▸ **What is expected**: Could the entries below be retyped exactly and in full?

[[ Given data open ]]

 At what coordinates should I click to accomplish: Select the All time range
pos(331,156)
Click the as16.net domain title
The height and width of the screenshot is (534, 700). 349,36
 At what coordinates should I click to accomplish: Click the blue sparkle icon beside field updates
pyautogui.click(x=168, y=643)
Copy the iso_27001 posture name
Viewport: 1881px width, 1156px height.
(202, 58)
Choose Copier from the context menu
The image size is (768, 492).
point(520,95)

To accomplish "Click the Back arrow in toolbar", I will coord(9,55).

[[ Given data closed ]]

▸ **Response to the task**:
 At what coordinates should I click to accomplish: Select the All time range
pos(331,156)
Click the as16.net domain title
The height and width of the screenshot is (534, 700). 349,36
 At what coordinates should I click to accomplish: Click the blue sparkle icon beside field updates
pyautogui.click(x=168, y=643)
Copy the iso_27001 posture name
Viewport: 1881px width, 1156px height.
(202, 58)
Choose Copier from the context menu
The image size is (768, 492).
point(520,95)

To accomplish "Click the Back arrow in toolbar", I will coord(9,55).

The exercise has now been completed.